Work task: An acceptable answer repeats exactly the line containing "This screenshot has height=981, width=1869." and all lines that follow it in the listing below, and it includes no pictures.

Records for this task:
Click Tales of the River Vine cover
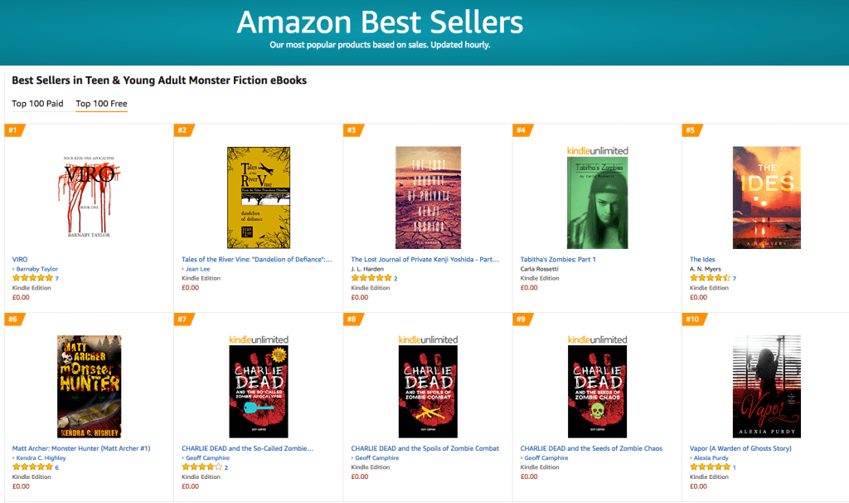This screenshot has width=849, height=503. pos(259,198)
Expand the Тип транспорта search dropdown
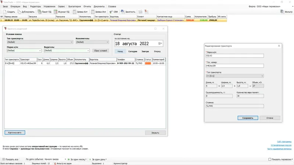294x165 pixels. coord(72,42)
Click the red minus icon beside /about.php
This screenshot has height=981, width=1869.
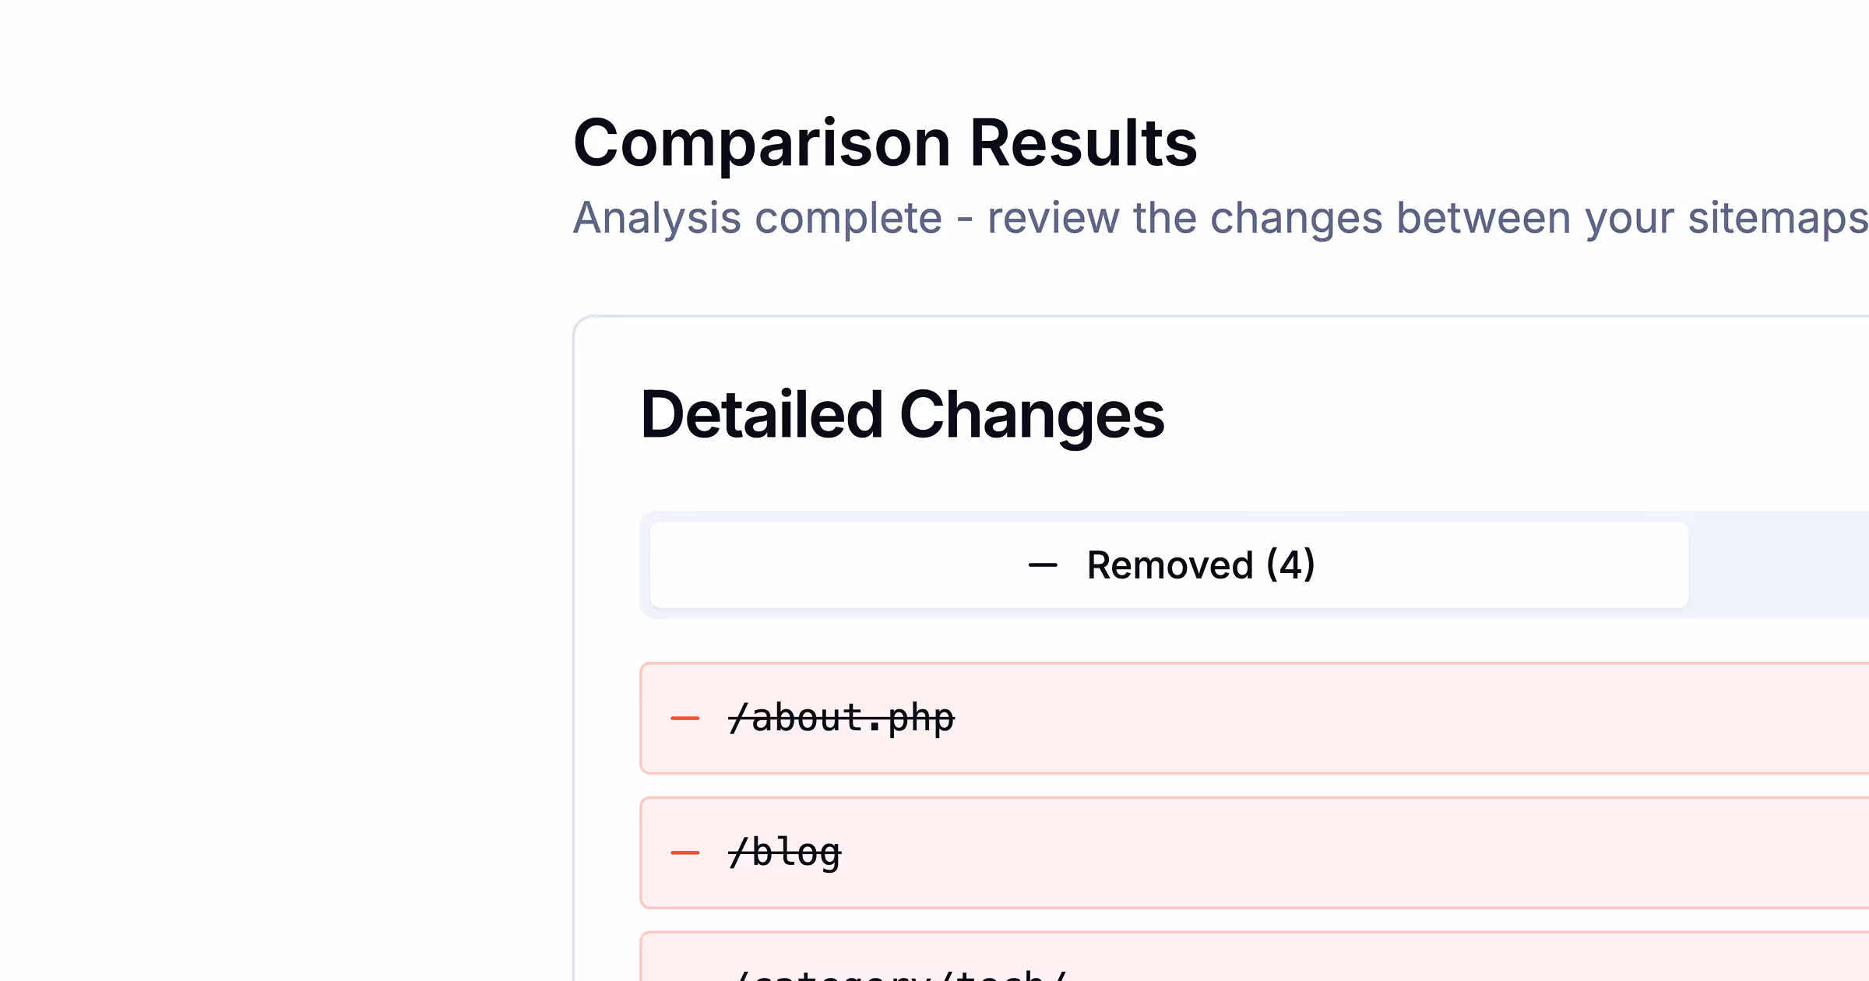[x=685, y=719]
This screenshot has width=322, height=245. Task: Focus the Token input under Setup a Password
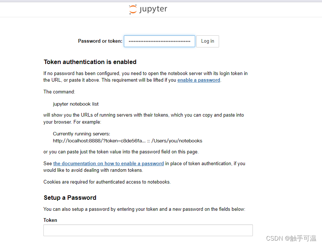(x=148, y=230)
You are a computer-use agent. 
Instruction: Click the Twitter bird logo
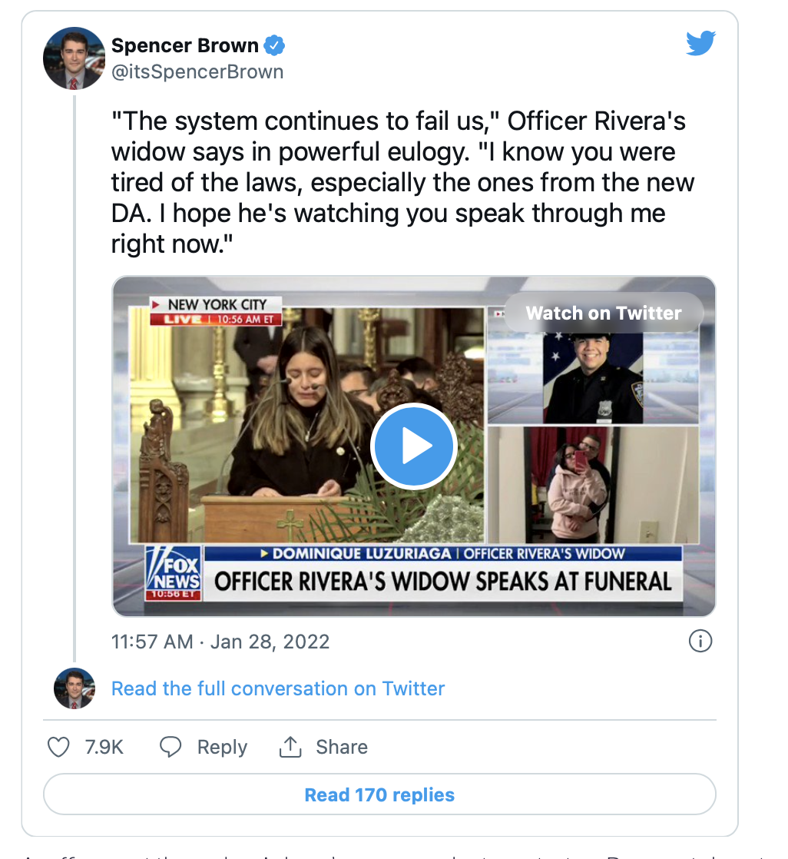[x=700, y=44]
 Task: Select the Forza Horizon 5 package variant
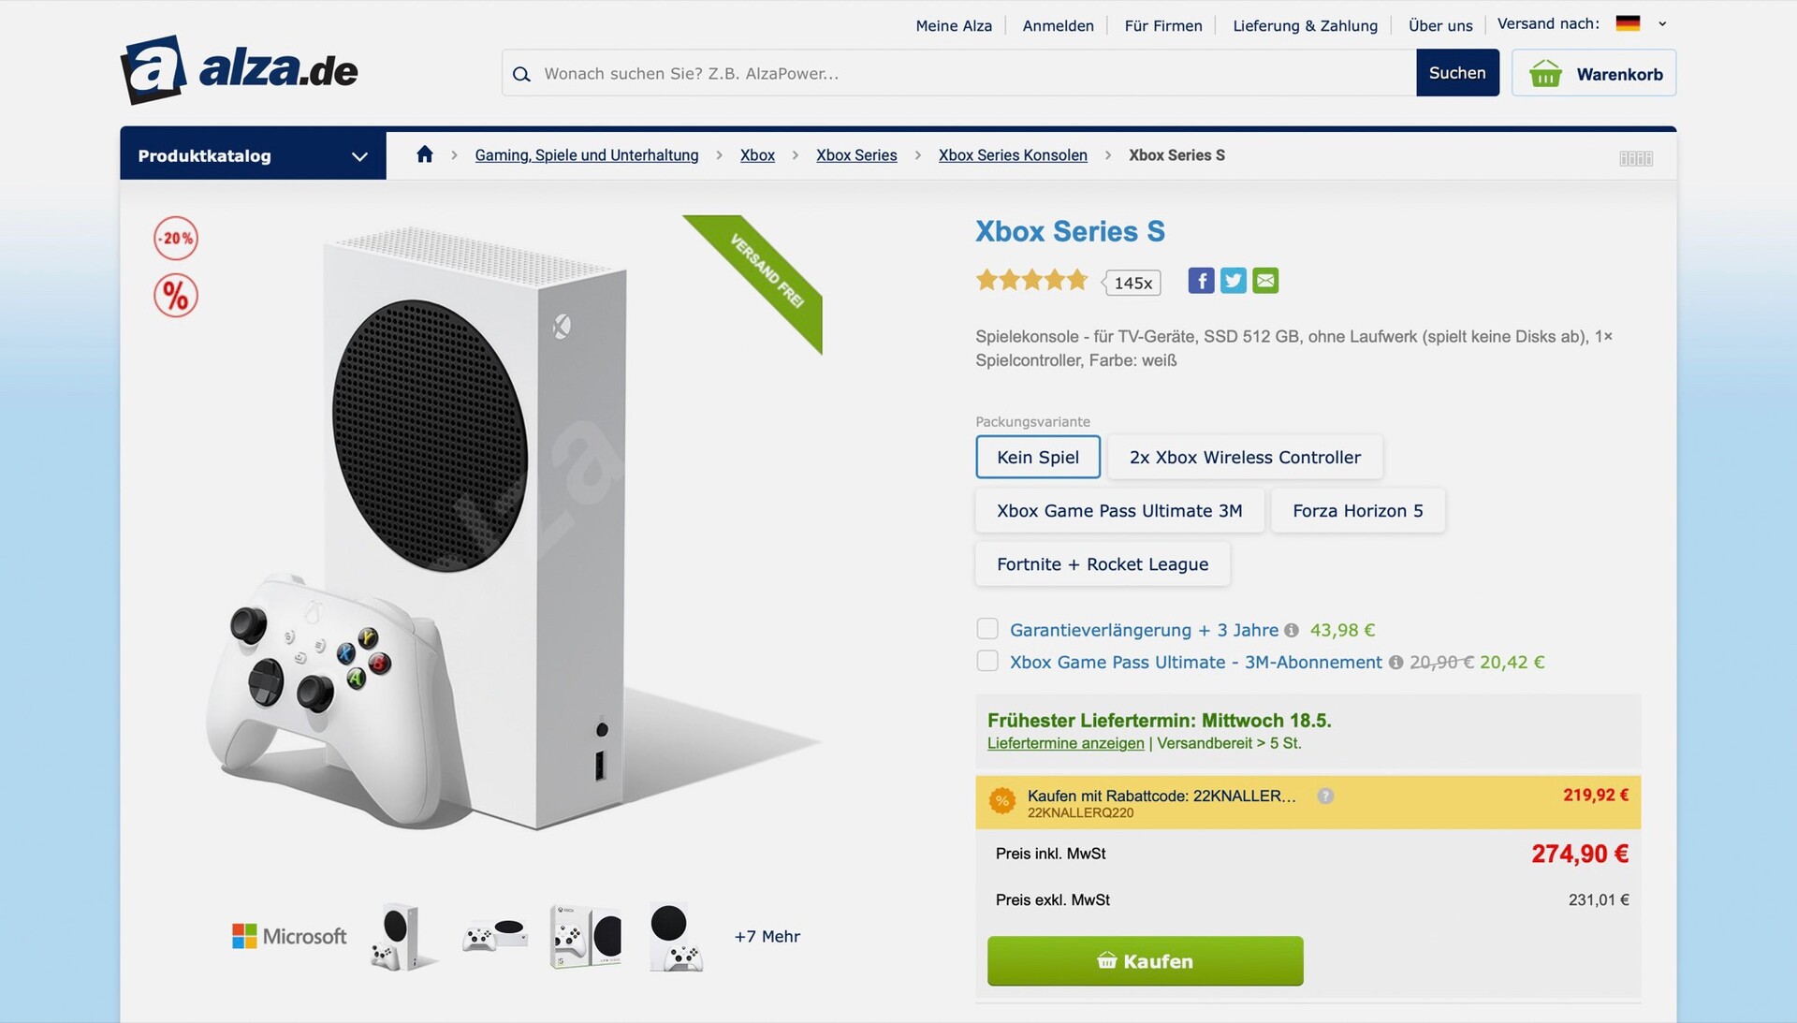1357,511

Written reply:
This screenshot has height=981, width=1869.
[x=685, y=719]
This screenshot has width=322, height=245. Task: Focus the Token input under Setup a Password
(x=148, y=230)
You are a computer-use agent. 
Instruction: Click the Twitter bird logo
[x=700, y=44]
 Task: Select the Forza Horizon 5 package variant
1357,511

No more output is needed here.